== Page text ==

And that brings us to your second question.
> 2. I am looking for an abstraction that makes the use of this mechanism explicit in the code (iow, by looking at the code, one should be able to determine where this mechanism is used and clearly distiguish it from usages of other data types). In C++, one would typically use classes, but I'm not sure whether Racket classes allow the same degree of control over the internal representation of the data in it. Other choices would be syntactic abstractions (which wouldn't prevent improper usage of functions defined on the data, but I think I could live with that) or structures. What is the most rackety way to go about that kind of thing?
You have several options of abstraction, where 'abstraction' presumably means 'encapsulation so that others cannot see how I implemented it' -- two notions easily and almost permanently confused in CS.
1. If your application is a small layer around the queue and if the queue has a thin interface (enq, deq) and if it all fits in a module (say a few 100 lines of code), use opaque and mutable structs. Good enough.
> (struct queue (head tail) #:mutable)
> (define q (queue '() '()))
> q
#<queue>
> (set-queue-head! q 10)
> q
#<queue>
> (queue-head q)

===
== Supplied data ==

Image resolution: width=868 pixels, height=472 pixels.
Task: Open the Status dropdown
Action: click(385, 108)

===
== Supplied data ==

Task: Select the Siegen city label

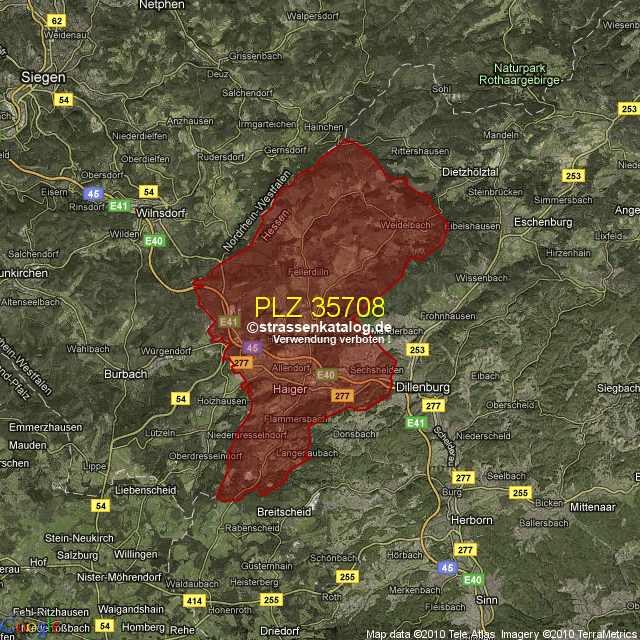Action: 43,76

===

■ Set problem A
Reproduce the lines of the records verbatim, starting at the line containing "Image resolution: width=868" and ending at the line containing "Action: click(385, 108)".
■ Set problem B
Continue the discussion of Racket queue abstraction from the point where it stops.

■ Task result A
Image resolution: width=868 pixels, height=472 pixels.
Task: Open the Status dropdown
Action: click(385, 108)

■ Task result B
10
2. If you have a broad API to your queue and it still fits all in one module, I'd use a class with private fields. A class is an opaque kind of data in our world (and yes, deep down it is just an opaque struct), but it comes with methods:
> (define queue% (class object% (define head '()) (define tail '()) (define/public (enq v) (set! head v)) (define/public (front) head) (super-new)))
> (define q (new queue%))
> (send q enq 5)
> (send q front)
5
3. If the program is large, break it into several modules and implement the queue according to 1 or 2, exporting either all the functions or the class. I'd probably go with 1, if my application used a single queue and with 2 if I needed more than one.
In this case, I'd still use some contracts to enforce the API despite any performance needs.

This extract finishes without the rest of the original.